December is zo’n gekke maand. Voor sommigen duurt deze maand te lang – wat kunnen mensen zich eenzaam voelen in deze tijd van het jaar. Voor anderen duurt deze maand te kort – wat zijn er veel festiviteiten en drukte. Zelf hoor ik bij de laatste categorie: december is een tjokvolle maand. We leven van het ene feest (Sinterklaas) naar het andere feest (Kerstfeest), naar het volgende feest (Oud&Nieuw). De kinderen stuiteren van suiker naar suiker. Allerlei afspraken en regelzaken moeten nog geregeld zijn voordat we de laatste bladzijde van de kalender om mogen slaan. December: een bijzondere maand.
Een gewone maandagmorgen
Het is een gewone maandagmorgen. Een gewone maandagmorgen in deze drukke maand december. En alles wat er normaal gesproken op maandagmorgens gebeurt, gebeurt ook nu: we hebben moeite om het warme bed uit te stappen, we haasten ons door het ochtendritueel, eten snel onze ontbijtpap, zorgen dat haren gekamd, jassen-shawls-handschoenen-mutsen-en schoenen aangetrokken, en rugtasjes ingepakt zijn. En daar lopen we, door de nog schemerige ochtend naar school. We hebben er flink de pas in – we zijn wat laat.
We zijn al dichtbij school. En ineens voel ik; ik voel wat er al die tijd al was, maar wat ik niet opmerkte. Ik voel dit: in mijn linkerhand een klein, gehandschoend handje. En ik voel dit: in mijn rechterhand een klein, gehandschoend handje. En ineens daalt een diepe vreugde en vrede op mij neer.
Het dringt tot mij door: de tijd gaat zó hard. Nog maar een paar kleine, korte jaren, en momenten als deze zal ik niet meer beleven – dan willen mijn kinderen niet meer hand-in-hand met mama naar school lopen. En tegelijk met het tijdsbesef dringt dit tot mij door: wat ben ik ongelooflijk gezegend dat ik dit, hier – nu – vandaag, mag meemaken.
Met een diepe innerlijke vreugde loop ik door. Voetstap voor voetstap. Handschoen in handschoen. Wat een dag.
Leer ons blij te zijn met elke dag
Het leuke van het lezen van de Bijbel in een andere vertaling dan je doorgaans doet, is dat je oog ineens op teksten kan vallen en tot verrassingen kan leiden. Aan het einde van het jaar wordt vaak Psalm 90 gelezen. Een Psalm die ik in mijn leven al tientallen keren heb gehoord, veelvuldig bepreekt heb horen worden, en die tot op zekere hoogte altijd een raadsel voor mij blijft. Diezelfde maandagmorgen lees ik Psalm 90. Dit keer in de Bijbel in Gewone Taal.

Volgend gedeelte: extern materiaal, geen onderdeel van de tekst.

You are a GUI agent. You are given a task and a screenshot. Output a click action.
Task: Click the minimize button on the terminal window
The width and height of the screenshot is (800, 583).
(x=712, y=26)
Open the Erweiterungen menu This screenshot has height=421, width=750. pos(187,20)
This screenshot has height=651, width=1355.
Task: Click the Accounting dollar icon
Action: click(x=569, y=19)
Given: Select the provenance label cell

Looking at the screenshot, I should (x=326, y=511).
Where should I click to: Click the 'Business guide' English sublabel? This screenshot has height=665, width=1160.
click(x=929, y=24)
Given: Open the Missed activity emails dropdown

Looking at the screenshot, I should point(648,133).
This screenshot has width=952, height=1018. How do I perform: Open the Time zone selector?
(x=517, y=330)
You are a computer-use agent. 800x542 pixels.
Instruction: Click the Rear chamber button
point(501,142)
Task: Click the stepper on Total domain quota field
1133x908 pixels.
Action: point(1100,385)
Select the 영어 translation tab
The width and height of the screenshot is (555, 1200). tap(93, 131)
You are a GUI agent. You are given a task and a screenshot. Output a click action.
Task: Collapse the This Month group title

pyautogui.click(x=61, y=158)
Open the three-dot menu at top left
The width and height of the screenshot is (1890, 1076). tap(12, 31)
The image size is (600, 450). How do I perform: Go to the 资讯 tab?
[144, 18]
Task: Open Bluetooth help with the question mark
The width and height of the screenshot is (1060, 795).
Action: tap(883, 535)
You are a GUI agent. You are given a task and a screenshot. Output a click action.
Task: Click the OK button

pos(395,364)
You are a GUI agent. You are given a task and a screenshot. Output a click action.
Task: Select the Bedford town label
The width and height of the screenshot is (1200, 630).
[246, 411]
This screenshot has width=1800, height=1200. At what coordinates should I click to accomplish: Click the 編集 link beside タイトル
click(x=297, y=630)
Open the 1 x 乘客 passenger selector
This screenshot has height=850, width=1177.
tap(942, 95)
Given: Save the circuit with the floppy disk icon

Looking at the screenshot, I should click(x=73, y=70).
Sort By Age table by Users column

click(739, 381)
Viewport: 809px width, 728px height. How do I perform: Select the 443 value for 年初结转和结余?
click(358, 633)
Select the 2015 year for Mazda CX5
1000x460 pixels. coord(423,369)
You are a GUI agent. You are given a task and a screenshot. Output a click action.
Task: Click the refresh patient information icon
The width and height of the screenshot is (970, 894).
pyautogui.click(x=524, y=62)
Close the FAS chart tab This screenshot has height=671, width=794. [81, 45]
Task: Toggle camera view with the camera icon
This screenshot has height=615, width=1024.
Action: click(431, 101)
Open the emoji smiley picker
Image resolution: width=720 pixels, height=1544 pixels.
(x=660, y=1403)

En terwijl ik lees over de veiligheid bij God, de kortheid van het mensenleven, en de (voor mij enigszins) raadselachtige woede van God, valt mijn oog op vers 12.
Leer ons blij te zijn met elke dag,
zodat we wijze mensen worden.
De vluchtigheid van het leven – precies dat wat vanochtend tot mij doordrong tijdens ons wandelingetje naar school – wordt expliciet uit de doeken gedaan in deze Psalm. En dan die opmerking als gebed naar God: leer ons blij te zijn met elke dag. Het dringt tot mij door. Misschien is dit wel het geheim: het voelen van gehandschoende handjes in de mijne. Ontvangen wat elke dag mij geeft aan geschenken, en dat dit de weg is om blij te worden.
Wanneer ik bewust aanvaard wat God mij hier en nu geeft, ontstaat er vreugde. Diepere vreugde dan ik ooit gekend heb. “Leer ons blij te zijn”; misschien gaat dat leren wel via het opmerken, het voelen, het ervaren en doorleven van dat wat er op je weg komt – mooie dingen en pijnlijke dingen beide. En misschien is dat wel de weg naar wijsheid, simpelweg omdat we precies dan ontdekken wat er echt toe doet.
Een gewone maandagmorgen in een drukke decembermaand. Levensvreugde ten top. Misschien is dit wel het geheim: het blijven voelen van twee kleine gehandschoende handjes in de mijne.